- **THE TASK**:
Extend the forum thread about tackle and bait shops in Delaware from the point where it stops.

- **PASSAGE GIVEN**:

# Tackle/bait shop recommendations



## a-baum (Jan 13, 2010)

I live in SE PA but will be surf fishing quite a bit this summer along the DE beaches. Can someone recommend me a good shop along Rt 1 somewhere in DE?

I will need a rod/reel setup, terminal tackle, and bait on a regular basis. I like to shop local for this kind of stuff so I would appreciate any input on places that have a good selection of gear and friendly guys to get advice/tips from.


----------



## chesapeakecarper (Aug 22, 2003)

Don't know if this is too far off your route but Taylored Tackle in Seaford is my regular stop...

Taylored Tackle 
27147 Seaford Rd
Seaford, DE 19973
302-629-9017


----------



## surfnsam (Apr 28, 2008)

there's Henlopen B&T on rt 9 in Lewes, Bill's B&T on rt 1 in rebobeth and Old Inlet B&T on rt 1 by IRI/ there are more depending where you are going to fish. i've used these guys for 25 yrs and they are friendly and willing to help


----------



## hengstthomas (Mar 11, 2006)




----------



## markedwards (Jan 29, 2001)

- **RECORDED INFORMATION**:
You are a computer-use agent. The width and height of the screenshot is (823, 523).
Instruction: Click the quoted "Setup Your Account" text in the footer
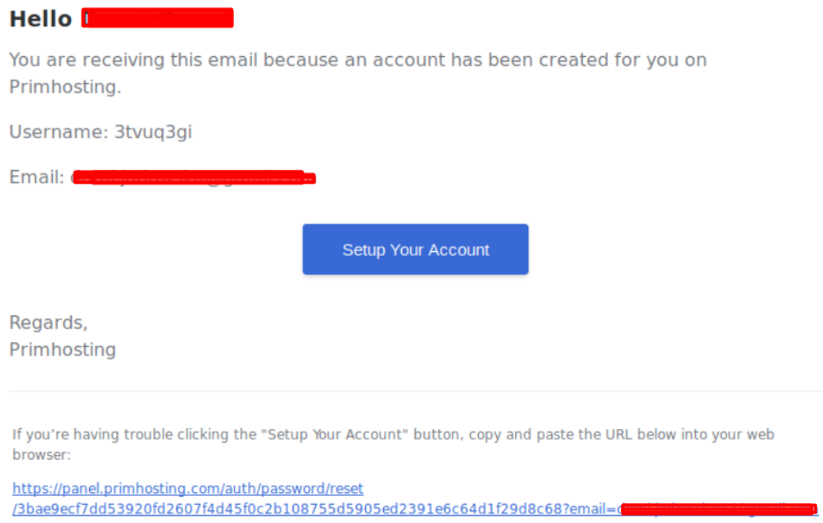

- **TASK OUTPUT**:
i agree with surfnsam and normark any of them are good and i'll add hook,line and sinker. and the baitshop at henlopen pier. come to think of i can't think of a bad shop down there. if you want to veer of of rt 1 there is capt bones just south of the canal just take the middletown/odessa exit and turn right on rt 13 and its about a mile down on the left and then its just as easy to get back on rt 1 south.


----------



## Kwesi W. (Apr 14, 2006)

I personally like Bill's and Old Inlet.. If you go to anyone of them trying to buy a rod\reel combo you will pay WAAAAY to much... You're better off ordering from bass pro or cabelas... I have seen $150 combo's sell for $250 in those shops..


----------



## surfnsam (Apr 28, 2008)

yeah i wouldn't but a rod or reel from them, you can find better deals, althow Bills has a clearance sale in early spring with some good deals. and there's more, old salt in Lewes also Lewes harbor marina.


----------



## hengstthomas (Mar 11, 2006)

kmw21230 said:


> If you go to anyone of them trying to buy a rod\reel combo you will pay WAAAAY to much... You're better off ordering from bass pro or cabelas... I have seen $150 combo's sell for $250 in those shops..


I have to disagree with the WAAAAY too much part . You might pay more but tell me which tackle shops dont inflate prices ? I also want to let you know that at Bills if you buy a reel you have 1 year to return it if you have issues .. NO questions asked !
IMO if your buying a "Combo" you arent that good of a fisherman .
The reels alone are pretty close in price at both Cabelas and Bass Pro not much different at Bills or Old Inlet.

(I do not work for Bills)


----------



## surfnsam (Apr 28, 2008)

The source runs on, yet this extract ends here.